Yahoo has disclosed a “state-sponsored” hacker broke into its system in late 2014, compromising the account information of at least 500 million users in the largest data breach ever of a single company’s network.
The account information may have included names, email addresses, telephone numbers, dates of birth, scrambled passwords, and some encrypted and unencrypted security questions and answers. Yahoo said in a statement that the hacker did not steal unprotected passwords or credit card and bank account information but The New York Times said the hack has “far-reaching implications” for consumers.
“The stolen Yahoo data is critical because it not only leads to a single system but to users’ connections to their banks, social media profiles, other financial services and users’ friends and family,” Alex Holden, the founder of Hold Security, told the Times.
The breach far surpasses that of Target in 2013, which affected more than 100 million customers, and another at eBay in 2014 that affected its 148 million customers.
“A recent investigation by Yahoo! Inc. has confirmed that a copy of certain user account information was stolen from the company’s network in late 2014 by what it believes is a state-sponsored actor,” Yahoo said.
The technology firm did not clarify why it took nearly two years to discover the hack. News of a possible major attack on Yahoo emerged in August when a hacker known as “Peace of Mind” was apparently attempting to sell information on 200 million Yahoo accounts.

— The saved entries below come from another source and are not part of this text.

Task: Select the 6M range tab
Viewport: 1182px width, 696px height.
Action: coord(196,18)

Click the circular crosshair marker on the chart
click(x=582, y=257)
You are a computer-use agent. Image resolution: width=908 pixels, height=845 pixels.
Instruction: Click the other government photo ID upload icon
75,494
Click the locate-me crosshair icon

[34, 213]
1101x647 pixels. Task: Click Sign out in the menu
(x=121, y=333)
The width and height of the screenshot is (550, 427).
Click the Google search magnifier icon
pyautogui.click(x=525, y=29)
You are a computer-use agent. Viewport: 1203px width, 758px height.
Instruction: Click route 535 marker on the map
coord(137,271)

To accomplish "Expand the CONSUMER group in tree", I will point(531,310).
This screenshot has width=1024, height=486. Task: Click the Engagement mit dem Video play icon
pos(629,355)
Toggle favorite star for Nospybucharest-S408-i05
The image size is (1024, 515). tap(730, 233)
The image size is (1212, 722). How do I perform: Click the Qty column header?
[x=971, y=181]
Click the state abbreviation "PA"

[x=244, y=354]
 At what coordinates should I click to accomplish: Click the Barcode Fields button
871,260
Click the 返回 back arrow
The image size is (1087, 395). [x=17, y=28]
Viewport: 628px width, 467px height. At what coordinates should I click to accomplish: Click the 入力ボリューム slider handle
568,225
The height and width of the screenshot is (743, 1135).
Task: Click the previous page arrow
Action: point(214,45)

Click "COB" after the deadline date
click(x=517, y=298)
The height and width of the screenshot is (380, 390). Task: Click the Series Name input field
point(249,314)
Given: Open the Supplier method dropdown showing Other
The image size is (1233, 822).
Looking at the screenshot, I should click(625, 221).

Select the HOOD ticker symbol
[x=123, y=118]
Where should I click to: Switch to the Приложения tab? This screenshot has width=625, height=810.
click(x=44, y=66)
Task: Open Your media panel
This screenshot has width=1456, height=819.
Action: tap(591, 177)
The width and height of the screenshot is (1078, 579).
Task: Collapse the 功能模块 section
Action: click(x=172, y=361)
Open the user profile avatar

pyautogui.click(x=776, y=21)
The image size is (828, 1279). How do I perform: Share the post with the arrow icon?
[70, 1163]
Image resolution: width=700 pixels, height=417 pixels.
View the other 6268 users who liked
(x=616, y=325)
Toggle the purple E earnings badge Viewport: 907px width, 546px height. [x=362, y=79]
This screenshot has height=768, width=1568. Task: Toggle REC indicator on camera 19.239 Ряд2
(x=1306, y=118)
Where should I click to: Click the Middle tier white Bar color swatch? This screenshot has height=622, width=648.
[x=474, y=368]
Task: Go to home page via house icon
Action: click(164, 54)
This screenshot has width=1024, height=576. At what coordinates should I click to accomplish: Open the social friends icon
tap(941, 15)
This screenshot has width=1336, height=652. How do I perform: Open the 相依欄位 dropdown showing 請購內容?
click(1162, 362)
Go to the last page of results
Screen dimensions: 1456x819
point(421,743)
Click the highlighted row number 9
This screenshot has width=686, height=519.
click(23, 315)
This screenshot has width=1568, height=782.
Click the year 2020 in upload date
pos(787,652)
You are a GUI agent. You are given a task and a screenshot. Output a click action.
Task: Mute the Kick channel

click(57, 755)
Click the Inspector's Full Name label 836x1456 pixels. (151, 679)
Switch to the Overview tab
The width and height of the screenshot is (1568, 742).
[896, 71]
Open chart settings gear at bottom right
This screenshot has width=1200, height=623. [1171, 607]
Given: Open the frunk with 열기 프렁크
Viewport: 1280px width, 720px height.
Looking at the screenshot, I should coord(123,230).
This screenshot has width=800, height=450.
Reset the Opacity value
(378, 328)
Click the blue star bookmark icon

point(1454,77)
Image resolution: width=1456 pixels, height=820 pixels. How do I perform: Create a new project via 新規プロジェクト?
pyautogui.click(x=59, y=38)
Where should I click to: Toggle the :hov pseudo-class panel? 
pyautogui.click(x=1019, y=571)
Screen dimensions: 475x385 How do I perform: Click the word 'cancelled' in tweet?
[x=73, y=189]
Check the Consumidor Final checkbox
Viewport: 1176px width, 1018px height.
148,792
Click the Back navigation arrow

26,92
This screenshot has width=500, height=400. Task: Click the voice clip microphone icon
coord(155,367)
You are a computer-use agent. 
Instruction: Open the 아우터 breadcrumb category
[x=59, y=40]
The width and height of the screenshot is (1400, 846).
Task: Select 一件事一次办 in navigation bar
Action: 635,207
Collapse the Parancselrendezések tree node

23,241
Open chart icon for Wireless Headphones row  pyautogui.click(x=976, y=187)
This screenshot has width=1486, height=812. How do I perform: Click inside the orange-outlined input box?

“After looking into that data, Yahoo did not find evidence that the stolen credentials came from its own systems,” the Times reported. “But it did find evidence of a far more serious breach of its systems two years earlier.”
The hack may also have an impact on Verizon’s pending $4.8 billion takeover of Yahoo, according to Scott Vernick, an attorney specializing in data security for the law firm Fox Rothschild.
“This is going to slow things down,” he told the Los Angeles Times. “There is going to be a lot of blood, sweat and tears shed on this.”